En Tunisie, les autorités sanitaires ont saisi de grandes quantités de viande d'âne vendues sous l'étiquette de viande de bœuf ou de cheval.

Faire passer de l’âne pour du cheval ? A priori rien de bien compliqué, et c’est ce qu’a osé faire sans aucun scrupule un boucher de la capitale tunisienne. Dans un pays arabe en pleine reconstruction de son identité musulmane, il serait temps de mettre à jour plus clairement les règles du halal. Rappelons, en effet, qu’entre l’âne et le cheval, il y’a une différence de taille : la consommation de la viande de cheval est halal tandis que celle de l’âne est sans ambiguïté aucune haram. 

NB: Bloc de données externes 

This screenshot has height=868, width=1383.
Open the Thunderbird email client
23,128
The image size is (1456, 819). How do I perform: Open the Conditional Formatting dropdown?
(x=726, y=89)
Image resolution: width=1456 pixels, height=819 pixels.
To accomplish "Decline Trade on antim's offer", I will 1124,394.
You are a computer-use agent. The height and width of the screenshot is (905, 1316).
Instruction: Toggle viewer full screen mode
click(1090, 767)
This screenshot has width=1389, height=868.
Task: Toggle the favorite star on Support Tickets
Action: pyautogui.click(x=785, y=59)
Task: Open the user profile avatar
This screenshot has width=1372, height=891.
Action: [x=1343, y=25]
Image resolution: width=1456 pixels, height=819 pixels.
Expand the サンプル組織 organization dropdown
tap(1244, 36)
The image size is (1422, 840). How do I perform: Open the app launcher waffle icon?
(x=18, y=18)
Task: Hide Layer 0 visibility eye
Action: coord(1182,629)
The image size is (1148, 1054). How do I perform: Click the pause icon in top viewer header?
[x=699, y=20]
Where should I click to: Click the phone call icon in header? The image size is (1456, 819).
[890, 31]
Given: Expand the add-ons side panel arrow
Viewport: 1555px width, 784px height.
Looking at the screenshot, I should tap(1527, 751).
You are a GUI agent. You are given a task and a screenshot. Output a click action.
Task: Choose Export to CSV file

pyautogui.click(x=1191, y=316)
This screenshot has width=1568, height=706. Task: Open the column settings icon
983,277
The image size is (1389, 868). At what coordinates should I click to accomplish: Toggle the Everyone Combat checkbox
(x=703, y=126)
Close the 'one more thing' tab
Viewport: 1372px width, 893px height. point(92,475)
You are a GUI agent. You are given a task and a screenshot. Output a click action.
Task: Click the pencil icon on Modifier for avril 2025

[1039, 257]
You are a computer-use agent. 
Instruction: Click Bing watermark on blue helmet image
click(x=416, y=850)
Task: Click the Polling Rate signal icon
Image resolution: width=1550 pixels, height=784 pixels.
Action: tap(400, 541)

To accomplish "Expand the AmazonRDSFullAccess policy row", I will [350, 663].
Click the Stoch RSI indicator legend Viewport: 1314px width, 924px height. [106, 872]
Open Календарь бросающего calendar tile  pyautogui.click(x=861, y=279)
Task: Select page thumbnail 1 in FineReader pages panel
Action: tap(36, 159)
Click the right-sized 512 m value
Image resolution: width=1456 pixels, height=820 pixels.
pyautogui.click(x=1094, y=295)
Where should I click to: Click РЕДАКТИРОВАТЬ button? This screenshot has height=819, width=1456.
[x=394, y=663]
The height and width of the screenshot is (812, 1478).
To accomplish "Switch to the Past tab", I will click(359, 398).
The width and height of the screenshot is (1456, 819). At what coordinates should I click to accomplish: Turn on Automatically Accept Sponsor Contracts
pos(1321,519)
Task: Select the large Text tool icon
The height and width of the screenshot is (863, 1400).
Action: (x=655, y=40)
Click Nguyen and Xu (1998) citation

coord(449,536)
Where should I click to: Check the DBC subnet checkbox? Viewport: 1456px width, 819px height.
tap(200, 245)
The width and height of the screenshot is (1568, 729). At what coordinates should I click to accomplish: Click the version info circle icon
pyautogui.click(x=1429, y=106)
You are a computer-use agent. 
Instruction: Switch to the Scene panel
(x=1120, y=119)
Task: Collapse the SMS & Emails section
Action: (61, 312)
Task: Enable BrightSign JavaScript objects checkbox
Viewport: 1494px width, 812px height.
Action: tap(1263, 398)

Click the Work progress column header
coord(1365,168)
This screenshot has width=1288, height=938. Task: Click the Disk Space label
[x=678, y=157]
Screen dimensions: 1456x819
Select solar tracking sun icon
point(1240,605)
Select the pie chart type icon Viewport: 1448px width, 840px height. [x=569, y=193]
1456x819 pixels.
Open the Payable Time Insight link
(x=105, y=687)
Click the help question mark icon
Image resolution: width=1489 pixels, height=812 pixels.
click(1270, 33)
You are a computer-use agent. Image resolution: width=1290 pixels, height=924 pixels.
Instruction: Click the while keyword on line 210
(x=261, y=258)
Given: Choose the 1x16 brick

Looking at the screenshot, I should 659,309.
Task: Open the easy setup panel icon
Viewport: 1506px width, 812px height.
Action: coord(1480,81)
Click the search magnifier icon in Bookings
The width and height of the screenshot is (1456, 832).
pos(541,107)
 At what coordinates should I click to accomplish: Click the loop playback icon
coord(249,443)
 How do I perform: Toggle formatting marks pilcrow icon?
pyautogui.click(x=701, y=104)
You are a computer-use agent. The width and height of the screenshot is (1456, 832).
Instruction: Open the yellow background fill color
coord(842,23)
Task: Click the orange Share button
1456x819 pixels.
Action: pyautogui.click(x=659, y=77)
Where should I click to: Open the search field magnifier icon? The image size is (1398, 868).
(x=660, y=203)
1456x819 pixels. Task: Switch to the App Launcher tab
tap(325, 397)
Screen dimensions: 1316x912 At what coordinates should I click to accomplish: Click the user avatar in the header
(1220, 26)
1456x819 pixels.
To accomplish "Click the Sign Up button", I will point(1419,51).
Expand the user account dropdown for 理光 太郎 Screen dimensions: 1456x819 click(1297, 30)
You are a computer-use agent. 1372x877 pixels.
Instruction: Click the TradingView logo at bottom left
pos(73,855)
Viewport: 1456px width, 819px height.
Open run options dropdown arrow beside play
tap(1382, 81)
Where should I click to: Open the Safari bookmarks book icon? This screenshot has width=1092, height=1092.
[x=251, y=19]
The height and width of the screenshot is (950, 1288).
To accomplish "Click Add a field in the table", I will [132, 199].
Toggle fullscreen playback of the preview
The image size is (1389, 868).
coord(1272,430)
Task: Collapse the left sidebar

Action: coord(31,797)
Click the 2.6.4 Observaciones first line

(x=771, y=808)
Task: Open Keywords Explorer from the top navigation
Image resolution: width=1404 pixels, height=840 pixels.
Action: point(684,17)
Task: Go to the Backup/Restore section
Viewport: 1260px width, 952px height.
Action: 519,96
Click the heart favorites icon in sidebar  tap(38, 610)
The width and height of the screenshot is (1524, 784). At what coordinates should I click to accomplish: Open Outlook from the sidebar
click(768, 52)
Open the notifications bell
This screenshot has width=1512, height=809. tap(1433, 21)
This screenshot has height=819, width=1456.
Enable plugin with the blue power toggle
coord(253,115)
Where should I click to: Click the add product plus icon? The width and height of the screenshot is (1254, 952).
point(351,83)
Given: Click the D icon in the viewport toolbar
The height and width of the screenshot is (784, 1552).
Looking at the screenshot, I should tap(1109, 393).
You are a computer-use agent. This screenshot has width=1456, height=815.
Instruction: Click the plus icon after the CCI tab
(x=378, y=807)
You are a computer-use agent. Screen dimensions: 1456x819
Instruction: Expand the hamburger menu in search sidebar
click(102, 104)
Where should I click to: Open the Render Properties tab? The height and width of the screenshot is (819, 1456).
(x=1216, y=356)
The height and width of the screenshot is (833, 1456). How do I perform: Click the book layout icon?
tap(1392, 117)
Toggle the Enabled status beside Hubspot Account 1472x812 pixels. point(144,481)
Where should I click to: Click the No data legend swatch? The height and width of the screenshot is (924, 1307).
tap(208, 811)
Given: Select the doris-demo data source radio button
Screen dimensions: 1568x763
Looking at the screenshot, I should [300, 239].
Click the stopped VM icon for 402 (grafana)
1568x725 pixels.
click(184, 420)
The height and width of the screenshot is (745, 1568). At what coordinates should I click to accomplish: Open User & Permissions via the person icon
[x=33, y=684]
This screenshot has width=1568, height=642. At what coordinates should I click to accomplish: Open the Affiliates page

A Tunis de la viande d’âne sur les étals

Au mois de mars 2015, lors d’un contrôle de routine dans la capitale tunisienne, les brigades de contrôle sanitaire et économique ont prélévé un échantillon de viande suspecte exposée chez un boucher d’un quartier du centre-ville. Suite aux analyses effectuées dans un laboratoire spécialisé relevant du ministère de la Santé, il s’est avéré qu’il s’agissait de viande d’âne étiquetée viande bovine ou chevaline. Le 13 avril 2015, le tribunal de Tunis a rendu son verdict : le boucher a écopé 6 mois de prison ferme et une amende de 720 dinars. Ce scandale n’est pas le premier en Tunisie. En effet, le 4 avril 2015, une quantité de 1700 kilos de viande d’âne et 300 kilos d’abats a été saisie par les équipes de contrôle sanitaire et économique de la Manouba. Le chargé de communication au sein du ministère du Commerce a annoncé que quatre personnes, dont une femme d’origine asiatique, avaient été arrêtées dans cette affaire. Ils sont accusés d’avoir vendu de la viande d’âne aux clients en la mélangeant avec de la viande bovine ou chevaline.

Musulmans et tricheurs !

La nourriture halal est donc plus que jamais, pour beaucoup de commerçants peu scrupuleux, une manne économique. Mais la fraude est haram, le halal est avant tout un état d’esprit et une éthique, celle d’un mode de vie sain et tayyib. Les pays du Maghreb souffrent d’un manque d’organisation et de traçabilité qui laisse les marchés à la merci de profiteurs : en Algérie, des commerçants véreux ont vendu à leurs clients des Merguez préparées avec des boyaux de porc. En France, la situation n’est pas meilleure, la marque Al Saada est placée sous le feu des projecteurs suite à deux enquêtes qui ont révélé que 4 articles sur 5 contenaient du porc. Dur dur de manger du vrai halal, d’autant plus dans les pays du Maghreb.